:: Given request ::
Transcribe the stretch from "The latest ‘Give" through "several years ago." in the article below about the Gladstone Connect gardening project, keeping every word and punctuation mark unchanged.

A special 26-week community gardening project at Gladstone Connect has inspired the next generation of Peterborough’s green-fingered growers, with help from Up The Garden Bath.
The award-winning community group received a £9,000 grant from Cambridge Community Foundation earlier this year to run a weekly, urban gardening group at the Cromwell Road site, which has recently come to an end.
Throughout this time, the team has taught families to plant and tend vegetables while forming new friendships with their neighbours.
The latest ‘Give It A Grow’ project - in one of Peterborough’s most diverse areas - comes as Up The Garden Bath estimates it has interacted with as many as 500 residents in Millfield since starting work in the area several years ago.
Project co-founder Kez Hayes-Palmer, said: “Working in the Gladstone Connect garden for several years, we have seen the difference green spaces can make to families who don’t have their own gardens and to the community.
“We love watching the plants grow but we are truly touched to see the way that growing plants brings communities together and creates social cohesion.
“This year we have worked with even more residents, inspiring them to ‘Give It A Grow’.”
Millfield has fewer green spaces than any other area in Peterborough and is one of the most underfunded areas of the city.
Co-founder of Up The Garden Bath, Dave Poulton, said that this project has taken on added importance after the recent passing of volunteer Janet Hagan, 84.
He explained “Janet was extraordinary and had a positive impact on everyone she met and even at 84, she was still doing what she could to help the community”.
“She will always be our 'queen of hearts’ and we will now allocate an area at the centre to create a memorial garden in her honour.”
Michelle Bush-Batty, who has recently left her role as Gladstone Connect Centre manager, after three-and-a-half years, said the garden has been a haven for families who have moved to Peterborough from other countries.

:: Information provided ::
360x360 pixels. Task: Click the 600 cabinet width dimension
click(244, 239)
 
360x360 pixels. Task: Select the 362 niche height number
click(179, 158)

:: Exercise answer ::
The latest ‘Give It A Grow’ project - in one of Peterborough’s most diverse areas - comes as Up The Garden Bath estimates it has interacted with as many as 500 residents in Millfield since starting work in the area several years ago.